Based on the holdings of the defunct General Newsreel Co, Yesterday’s Newsreel was a TV series that actual vintage news footage with modern narration. This episode begins in 1932 to 1936 and Charles Lindbergh Jr. appears on screen in his home in Hopewell, NJ (:42). Viewers are shown the ladder (:51) in which his son had been carried down to his death on March 1st, 1932. It leads to two and a half years later at the county courthouse and David T. Wilentz (1:03) handles the case. Supreme Court Justice Thomas W. Trenchard presides over the case (1:12). Charles Lindbergh himself (1:18) appears walking into the courthouse. The handwriting experts (1:32), including Albert S. Osborn, spoke in front of the jury. Colonel Schwarzkopf of the NJ State police is exiting the courthouse (1:50). Images of the inside of the building in which the historic trial was held appear such as the seats for the jurors (2:00), the witness chair in which Bruno Richard Hauptmann claimed his innocence (2:03) and the electric chair that would be used for his execution (2:19). Trenton Prison is shown (2:26) on April 3rd 1936. Footage of Hauptmann’s wife in her car and promptly leaving after the execution concludes this segment (2:34).

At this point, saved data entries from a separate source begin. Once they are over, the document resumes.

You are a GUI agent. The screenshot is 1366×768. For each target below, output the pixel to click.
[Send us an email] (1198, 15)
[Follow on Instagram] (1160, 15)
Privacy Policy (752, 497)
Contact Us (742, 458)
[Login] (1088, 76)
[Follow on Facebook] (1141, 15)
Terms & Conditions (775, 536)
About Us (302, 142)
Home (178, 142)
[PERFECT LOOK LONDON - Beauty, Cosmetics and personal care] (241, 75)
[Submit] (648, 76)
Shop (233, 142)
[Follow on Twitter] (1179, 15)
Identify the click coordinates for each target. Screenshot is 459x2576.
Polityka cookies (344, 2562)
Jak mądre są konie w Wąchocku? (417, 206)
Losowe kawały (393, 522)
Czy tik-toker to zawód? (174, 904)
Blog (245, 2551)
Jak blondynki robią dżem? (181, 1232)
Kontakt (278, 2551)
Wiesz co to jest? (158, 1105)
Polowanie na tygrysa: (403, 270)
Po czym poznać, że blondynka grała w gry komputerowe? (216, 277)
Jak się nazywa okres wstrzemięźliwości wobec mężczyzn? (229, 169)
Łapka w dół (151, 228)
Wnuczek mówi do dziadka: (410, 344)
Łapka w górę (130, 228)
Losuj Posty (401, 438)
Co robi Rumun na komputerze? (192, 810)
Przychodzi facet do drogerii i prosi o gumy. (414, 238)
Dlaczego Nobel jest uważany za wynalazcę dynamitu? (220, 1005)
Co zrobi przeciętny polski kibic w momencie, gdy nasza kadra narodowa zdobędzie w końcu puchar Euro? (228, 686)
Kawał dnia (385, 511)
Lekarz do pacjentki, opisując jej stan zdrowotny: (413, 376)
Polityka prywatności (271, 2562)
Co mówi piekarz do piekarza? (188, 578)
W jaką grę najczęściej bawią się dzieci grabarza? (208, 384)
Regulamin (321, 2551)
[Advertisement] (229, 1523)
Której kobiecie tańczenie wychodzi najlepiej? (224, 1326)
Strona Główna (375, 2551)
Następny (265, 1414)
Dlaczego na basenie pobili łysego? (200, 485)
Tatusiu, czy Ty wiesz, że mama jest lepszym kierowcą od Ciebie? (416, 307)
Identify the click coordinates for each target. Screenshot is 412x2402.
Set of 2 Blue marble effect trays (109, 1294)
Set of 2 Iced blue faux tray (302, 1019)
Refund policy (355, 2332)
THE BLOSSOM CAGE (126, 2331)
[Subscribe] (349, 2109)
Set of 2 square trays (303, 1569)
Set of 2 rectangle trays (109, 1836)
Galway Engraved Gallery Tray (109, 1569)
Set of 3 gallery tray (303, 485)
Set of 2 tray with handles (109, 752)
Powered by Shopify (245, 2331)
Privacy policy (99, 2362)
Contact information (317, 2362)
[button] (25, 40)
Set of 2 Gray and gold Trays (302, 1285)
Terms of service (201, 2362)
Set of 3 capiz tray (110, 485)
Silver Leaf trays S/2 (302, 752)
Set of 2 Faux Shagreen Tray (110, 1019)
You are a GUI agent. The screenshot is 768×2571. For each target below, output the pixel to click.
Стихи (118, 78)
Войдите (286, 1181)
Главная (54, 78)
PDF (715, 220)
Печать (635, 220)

We go next to 1921 with Vie Quinn (2:41) and dance partner conducting the moves of the ‘Ragtime Jazz’. The outfits worn by the pair were created by Quinn (3:00) and we are also able to see the formal attire of the time (3:12).
In ‘1929-1949 Lungs of Iron’ (4:04) the “Boston Breather” which had been invented by Philip Drinker is depicted. A demonstration of it’s use in a Boston hospital follows (4:09). The modernized version (4:23) was made mostly from plastic and this made patient transfer and mobility easier.
The next piece is the ‘Glassless Comic’ in 1915 and it is Harold Lloyd acting in the film ‘Just Nuts’ (5:28).
‘Personalities’ in 1925 begins with Major Bowes Amateur Hour (6:02) which was created and hosted by Edward Bowes. Pictured with her daughter, is actress Mae Marsh (6:15), whom was known for her role in DW Griffith’s ‘Birth of a Nation’. A rare shot of Andrew Carnegie (6:30), the famed philanthropist follows.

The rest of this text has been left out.